Overview

It’s been a while, but here’s an update on Mirori-HP. The previous one is here↓

…Wait, 2024?! I really left it alone for a while. Well, you could say it’s been stable without bugs.

Highlights This Time (a.k.a. Release Notes)

I suddenly felt like writing a really long article. And for that, I wanted long tables of contents (called TOC) to be properly viewable. So now, even long TOCs can be scrolled. This article↓ shows it.

On mobile UI, the table of contents isn’t shown. Just so you know.

I also wanted to write math formulas. So I introduced the KaTeX library to render LaTeX-style formulas. This article↓ uses it.

I’m glad the formulas can now be rendered nicely. On the UI side, if the screen width is narrow, the formulas may overflow. Well… it is what it is.

That’s All

Also, I’ve started introducing AI coding agents into my development workflow, following the current trend. This field evolves week by week, and even if I write “the strongest way to use the best agent I found!”, it would already be outdated the next week, so I don’t feel like explaining my setup in detail. Roughly, I use it like this:

  1. I give a prompt like this to Codex↓

  2. What I want to implement in Mirori-HP this time is “...”.
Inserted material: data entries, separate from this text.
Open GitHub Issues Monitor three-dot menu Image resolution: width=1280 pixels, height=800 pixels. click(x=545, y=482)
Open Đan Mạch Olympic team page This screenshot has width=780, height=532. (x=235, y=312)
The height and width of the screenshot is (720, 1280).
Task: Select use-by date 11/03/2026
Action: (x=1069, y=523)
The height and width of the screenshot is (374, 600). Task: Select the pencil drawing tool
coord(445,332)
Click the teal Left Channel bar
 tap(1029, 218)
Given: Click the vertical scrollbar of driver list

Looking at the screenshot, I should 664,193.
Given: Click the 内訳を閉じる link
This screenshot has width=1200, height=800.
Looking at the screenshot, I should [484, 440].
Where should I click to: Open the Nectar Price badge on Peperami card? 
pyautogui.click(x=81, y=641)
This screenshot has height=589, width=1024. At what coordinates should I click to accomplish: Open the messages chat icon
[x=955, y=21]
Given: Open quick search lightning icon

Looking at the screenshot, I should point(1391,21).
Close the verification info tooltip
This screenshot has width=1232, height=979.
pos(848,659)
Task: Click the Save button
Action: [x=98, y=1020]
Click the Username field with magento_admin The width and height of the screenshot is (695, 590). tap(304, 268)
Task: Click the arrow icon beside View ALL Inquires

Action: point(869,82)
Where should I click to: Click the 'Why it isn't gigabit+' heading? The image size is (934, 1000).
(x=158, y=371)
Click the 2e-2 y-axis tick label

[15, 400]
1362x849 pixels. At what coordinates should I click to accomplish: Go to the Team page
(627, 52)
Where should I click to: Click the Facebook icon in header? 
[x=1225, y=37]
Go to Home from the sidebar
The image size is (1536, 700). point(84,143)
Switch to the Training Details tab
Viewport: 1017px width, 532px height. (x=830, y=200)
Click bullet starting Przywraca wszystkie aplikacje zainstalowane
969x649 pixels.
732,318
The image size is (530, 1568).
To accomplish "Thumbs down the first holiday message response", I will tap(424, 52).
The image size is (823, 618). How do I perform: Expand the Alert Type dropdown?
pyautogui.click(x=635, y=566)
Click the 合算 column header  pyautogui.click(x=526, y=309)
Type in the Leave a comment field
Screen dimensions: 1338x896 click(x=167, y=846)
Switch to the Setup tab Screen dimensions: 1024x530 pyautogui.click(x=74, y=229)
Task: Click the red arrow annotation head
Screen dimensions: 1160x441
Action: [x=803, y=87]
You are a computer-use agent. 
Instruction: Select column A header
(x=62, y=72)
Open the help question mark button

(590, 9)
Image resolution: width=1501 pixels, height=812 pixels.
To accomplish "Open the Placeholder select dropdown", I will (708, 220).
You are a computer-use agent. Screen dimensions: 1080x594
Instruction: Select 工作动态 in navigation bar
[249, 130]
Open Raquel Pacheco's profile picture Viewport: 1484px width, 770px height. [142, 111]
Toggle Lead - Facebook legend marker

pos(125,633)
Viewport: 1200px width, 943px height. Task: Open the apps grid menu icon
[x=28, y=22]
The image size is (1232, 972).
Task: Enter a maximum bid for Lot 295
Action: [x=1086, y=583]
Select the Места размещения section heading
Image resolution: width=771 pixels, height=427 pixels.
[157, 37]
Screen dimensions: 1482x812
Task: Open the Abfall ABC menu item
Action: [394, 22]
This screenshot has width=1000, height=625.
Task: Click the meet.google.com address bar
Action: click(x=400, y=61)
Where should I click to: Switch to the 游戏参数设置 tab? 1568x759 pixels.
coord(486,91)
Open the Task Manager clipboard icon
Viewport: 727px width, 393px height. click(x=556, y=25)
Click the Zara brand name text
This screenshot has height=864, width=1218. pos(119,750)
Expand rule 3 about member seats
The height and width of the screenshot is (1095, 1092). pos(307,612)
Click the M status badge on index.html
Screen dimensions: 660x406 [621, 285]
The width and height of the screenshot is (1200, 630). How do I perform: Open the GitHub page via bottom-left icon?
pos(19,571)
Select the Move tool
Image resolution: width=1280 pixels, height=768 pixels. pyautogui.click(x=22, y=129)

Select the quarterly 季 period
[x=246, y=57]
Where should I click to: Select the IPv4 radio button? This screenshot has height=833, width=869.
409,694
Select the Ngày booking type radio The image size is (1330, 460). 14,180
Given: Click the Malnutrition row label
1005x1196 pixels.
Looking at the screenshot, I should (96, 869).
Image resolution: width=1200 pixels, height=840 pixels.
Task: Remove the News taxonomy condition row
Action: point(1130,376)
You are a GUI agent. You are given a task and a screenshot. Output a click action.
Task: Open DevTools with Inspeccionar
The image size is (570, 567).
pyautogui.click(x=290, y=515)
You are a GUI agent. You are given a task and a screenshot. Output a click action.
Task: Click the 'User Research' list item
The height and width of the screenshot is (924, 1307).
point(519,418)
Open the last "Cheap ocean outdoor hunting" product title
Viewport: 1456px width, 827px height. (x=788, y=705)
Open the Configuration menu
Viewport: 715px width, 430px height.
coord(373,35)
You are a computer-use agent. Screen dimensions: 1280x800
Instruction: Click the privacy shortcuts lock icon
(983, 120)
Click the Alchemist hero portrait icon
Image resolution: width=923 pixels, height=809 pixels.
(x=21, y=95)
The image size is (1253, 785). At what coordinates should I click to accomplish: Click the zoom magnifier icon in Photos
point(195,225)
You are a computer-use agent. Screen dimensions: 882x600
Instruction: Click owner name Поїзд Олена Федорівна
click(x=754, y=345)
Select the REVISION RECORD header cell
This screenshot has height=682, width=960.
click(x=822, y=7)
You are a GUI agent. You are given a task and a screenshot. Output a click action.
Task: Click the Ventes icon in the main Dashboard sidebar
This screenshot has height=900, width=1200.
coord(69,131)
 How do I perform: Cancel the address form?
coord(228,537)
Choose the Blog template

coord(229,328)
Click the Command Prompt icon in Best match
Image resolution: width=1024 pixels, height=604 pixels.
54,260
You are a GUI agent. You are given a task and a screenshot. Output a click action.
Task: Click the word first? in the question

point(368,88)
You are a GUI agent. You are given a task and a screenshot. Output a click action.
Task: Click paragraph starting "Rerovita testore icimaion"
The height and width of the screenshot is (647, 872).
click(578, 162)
  3. Let Codex subagent and Claude Code subagent review each other alternately and turn the requirements into a design note.
  4. Let Codex subagent and Claude Code subagent review each other alternately and implement based on the design note.
  5. When finished, commit the implementation and notify me after creating a pull request.
  6. When Codex says “I’ve created a pull request,” I check it, merge it, and release. DONE!

How far, and in what way, will AI coding agents evolve from here?